A jornada pessoal de um leitor de PsychAlive através de um clássico literário:
Minha mãe era uma personalidade temperamental. Um dia ela me sufocava com beijos e abraços, e no dia seguinte ela me atacava com total condenação. À medida que lentamente fui tomando consciência de sua personalidade bipolar e explosiva, comecei a sentir a necessidade de escondê-la do público. Lembro-me de me sentir humilhado sempre que seu temperamento se tornava o centro das atenções fora da minha família imediata. Como resultado, desenvolvi uma mentalidade que condenava qualquer tipo de demonstração emocional como um sinal desprezível de fraqueza e imaturidade. De acordo com essa mentalidade, se eu quisesse me tornar uma pessoa decente e composta, teria que controlar – ou até eliminar – minhas próprias emoções.
O clássico romance de Fiódor Dostoiévski Crime e punição centra-se em um jovem que, após ser forçado a abandonar seus estudos devido à sua má situação financeira, decide assassinar uma penhorista corrupta por seu dinheiro. A história se passa em algum momento durante a segunda metade do século 18.ºséculo em São Petersburgo, lugar e época onde a pobreza, a prostituição e o alcoolismo se manifestaram fortemente. Dostoiévski consegue fornecer ao leitor um retrato muito completo do complexo estado psicológico e mental da mente do criminoso, levando-nos através de suas ações, suas interações com outras pessoas e seus monólogos e discursos internos durante suas frenéticas caminhadas pelas ruas de São Petersburgo.
Da maneira como interpretei o romance, a principal luta que Rodion Romanovich Raskolnikov – o protagonista – enfrenta é sua refutação para se relacionar com as pessoas. Ele parece detestar a natureza humana e vê as lutas humanas como lamentáveis e repugnantes. Embora ele demonstre rara generosidade e piedade em relação a certos indivíduos ao longo da história, ele o faz de uma postura alienada e irônica. Embora sua instabilidade mental geral e decisões absurdas tenham me deixado louco enquanto lia este romance, fiquei perturbado ao me ver preocupado com o destino do personagem principal. Sua constante alienação da sociedade me causou dor e me fez pensar sobre minha própria forma de alienação que eu havia sofrido, denunciando meus próprios sentimentos regularmente.

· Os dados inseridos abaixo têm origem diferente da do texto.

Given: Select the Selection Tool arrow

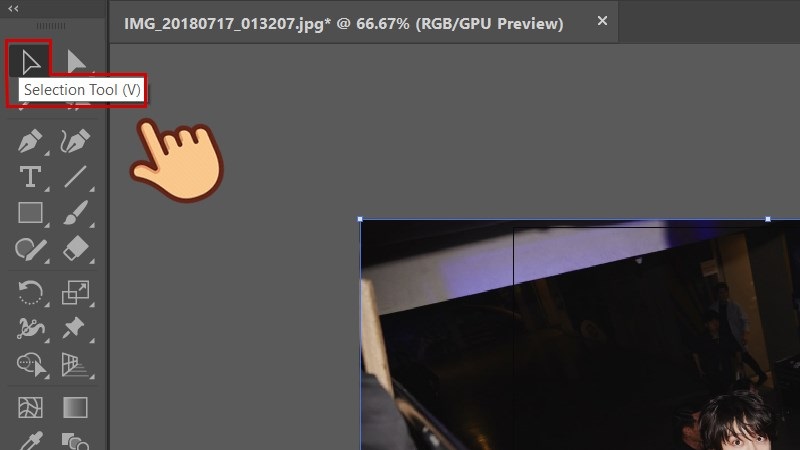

Em algum ponto do romance, Raskolnikov realmente expressa a ideia de que os humanos são separados em duas categorias: o 'comum' e o 'extraordinário'. De acordo com essa teoria, quando um indivíduo como Napoleão – o principal exemplo que ele se refere como uma pessoa 'extraordinária' – está trabalhando para uma causa maior, as leis que se aplicam a outras pessoas, não se aplicam a ele. Depois de conhecer o personagem principal, parece-me que a verdadeira razão por trás de seu crime violento é verificar se ele pertence à categoria 'extraordinária'. Se ele conseguir manter a calma e evitar a punição por seu crime, isso sugerirá que as leis padrão não se aplicam a ele e, portanto, ele é do tipo 'extraordinário'.
Raskolnikov, no entanto, não consegue manter a calma após seu crime. Uma angústia intensa e um sentimento de culpa avassalador o alcançam lentamente, até o ponto em que ele é forçado a confessar, a fim de aliviar-se do tormento que lhe é afligido por sua própria consciência. Portanto, ele é vítima daquilo de que tem lutado para se distanciar; suas próprias emoções. Inicialmente, seu fracasso em se estabelecer na mesma categoria de Napoleão abala sua confiança e ele parece completamente resignado com sua vida. No final, porém, Raskolnikov passa por uma transformação crucial, onde ele abraça sua natureza humana e se permite aceitar e experimentar seus próprios sentimentos. Como resultado, apesar da natureza sombria do romance e do crime violento que o personagem principal comete, Dostoiévski nos deixa finalmente com uma visão otimista, pois o atormentado Raskolnikov finalmente alcança algum tipo de serenidade interna.
Dostoiévski faz um excelente trabalho ao manipular o leitor para que se importe com o personagem principal e até se identifique com ele, apesar de sua instabilidade mental e da natureza terrível de seu crime. Como uma pessoa que sempre se esforçou para me distanciar das manifestações emocionais ao longo da adolescência e início da vida adulta, me relacionei muito com a luta interna do protagonista e me senti especialmente aliviado durante sua transformação. Para mim, este romance destaca a importância de aceitar e compreender nossos sentimentos e sublinha o perigo de tentar fugir deles.